Na segunda-feira passada (30/06), uma delegação de vereadores
de municípios da sub-região da Calha Norte, na região oeste, esteve em reuniões
com o governador do Estado, o presidente da Assembleia Legislativa do Pará,
deputado Daniel Santos, e o coordenador da bancada federal no Congresso
Nacional, deputado Eder Mauro. A todos entregaram um documento que propõe uma
série de propostas voltadas ao desenvolvimento regional. Entre elas, “Apresentação
de Proposta de Emenda à Constituição (PEC) para alterar o Artigo 20 da Carta
Magna nacional, permitindo aos Estados e Municípios compartilhar com a União a
propriedade dos recursos hídricos e minerais existentes no Pará e a
responsabilidade pela exploração destes, usufruindo de seus benefícios”.
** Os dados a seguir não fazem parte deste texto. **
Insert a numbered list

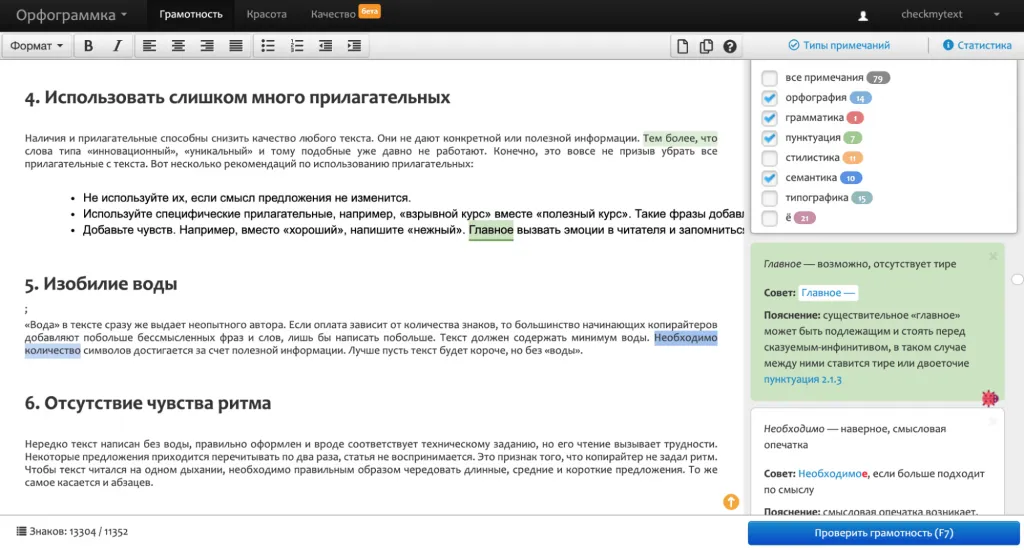tap(296, 46)
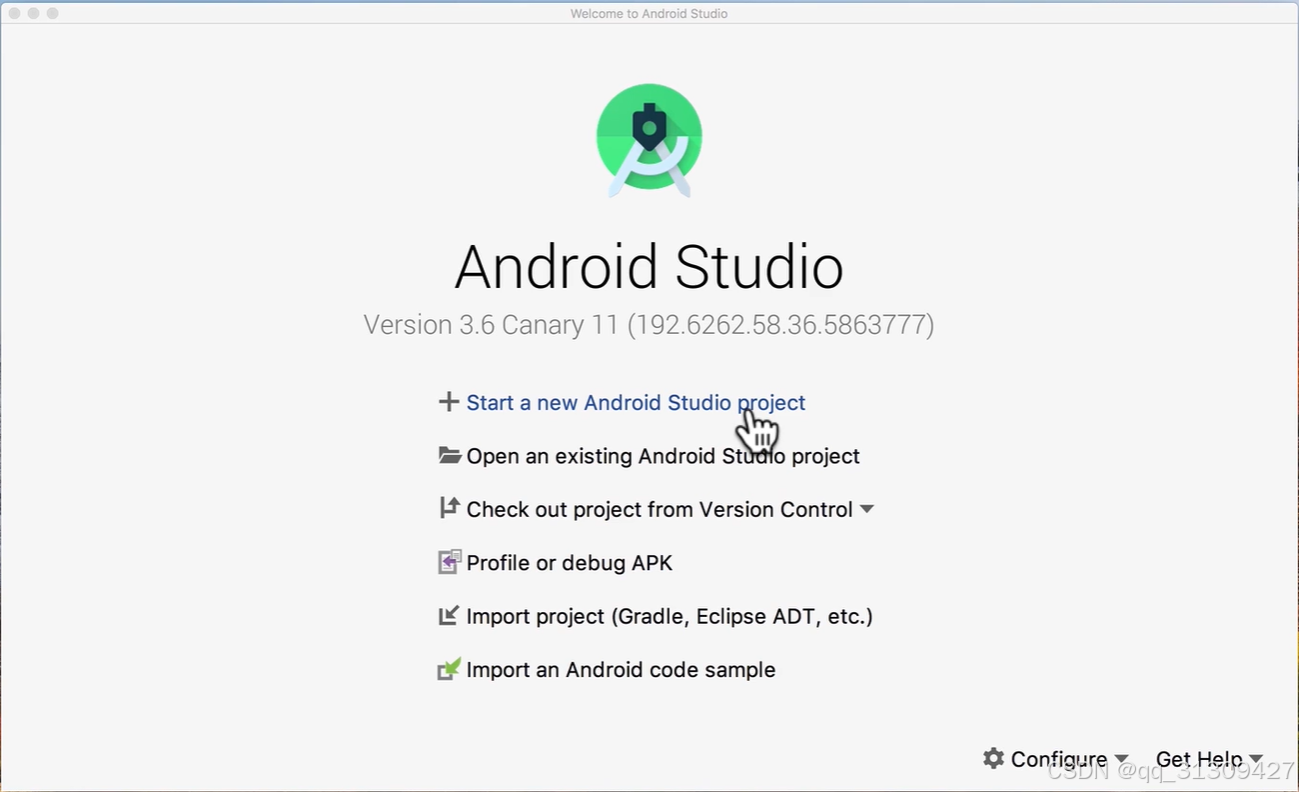Import project from Gradle or Eclipse ADT
This screenshot has width=1299, height=792.
pos(669,615)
Não é aceitável que apenas vereadores de um dos rincões mais
pobres do Pará, mas rico em recursos hidráulicos e minerais, tenham uma visão
estratégica sobre a exploração desse patrimônio natural, enxergando-o como
elemento indispensável ao desenvolvimento regional. Diante da proposta, o
governador respondeu que o Estado tem parlamentares de qualidade, mas em número
insuficiente para conseguir aprovar a PEC. Ou seja, não há rios em nenhum outro
estado da Nação.
“É preciso alterar o Artigo 20 da Constituição Federal, de
forma a permitir que Estados e Municípios compartilhem do direito de legislar,
licenciar, explorar e fazer gestão desses recursos. Não é tolerável que se
aceite passivamente que a União tudo possa e tudo decida sobre a exploração dos
recursos naturais existentes em nosso território. Estes recursos são a
principal fonte potencialmente propulsora do nosso desenvolvimento
socioambiental", afirma o documento entregue ao governador do Pará, ao deputado Daniel Santos e ao coordenador da bancada federal no Congresso Nacional, deputado Eder Mauro.
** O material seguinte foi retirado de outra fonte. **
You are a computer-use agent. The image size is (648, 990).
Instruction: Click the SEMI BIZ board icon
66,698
Os municípios da sub-região da Calha Norte querem viver esse
desafio de ser protagonistas do próprio desenvolvimento, unindo forças com o
Governo do Pará, a Assembleia Legislativa do Estado e a nossa bancada federal
no Congresso Nacional. Precisamos romper as amarras que mantém o Pará como um
estado colonizado e subdesenvolvido. As compensações financeiras que o Pará e
seus municípios recebem (Cfem e Cfurh) são de valores irrisórios. Elas mais se
parecem aos espelhos e outras quinquilharias doados pelos colonizadores
portugueses aos indígenas brasileiros, nos anos 1500, em troca do pau-brasil e
do ouro aqui pilhados”, completou.
Os vereadores da Calha Norte voltaram otimistas com respostas
que receberam a outras demandas. No dia 24 de julho, na cidade de Óbidos, eles
vão criar a Associação das Câmaras Municipais da Calha Norte. Estão decididos a
ser protagonistas na política regional e, para isso, querem inverter essa
lógica perversa de que a exploração de seus recursos naturais seja razão para
mais pobreza e dependência.
O resultado final da disputa
judicial entre o Ibama e a Semas sobre o licenciamento de projetos de pequenas
centrais hidrelétricas no rio Cupari, no oeste do Pará, não será diferente do
que é Belo Monte: a União tudo decidirá, o Pará e os municípios diretamente
afetados não serão ouvidos nem consultados, mas receberão míseros reais a
título de Compensação Financeira pela Exploração de Recursos Hídricos (Cfurh). É
o que manda a Constituição Federal e leis subsidiárias. O Pará se conformará com
espelhos e outras bugigangas, como aqueles dados aos índios brasileiros, nos
anos 1500, pelo pau-brasil e o ouro aqui pilhados. A não ser que proponha uma
PEC para mudar as regras atuais.
Até que isso aconteça, se acontecer, o rio Cupari e a população local já estará, provavelmente, na condição de vítimas, sem que os municípios da região e o Estado do Pará possam dizer ou fazer algo.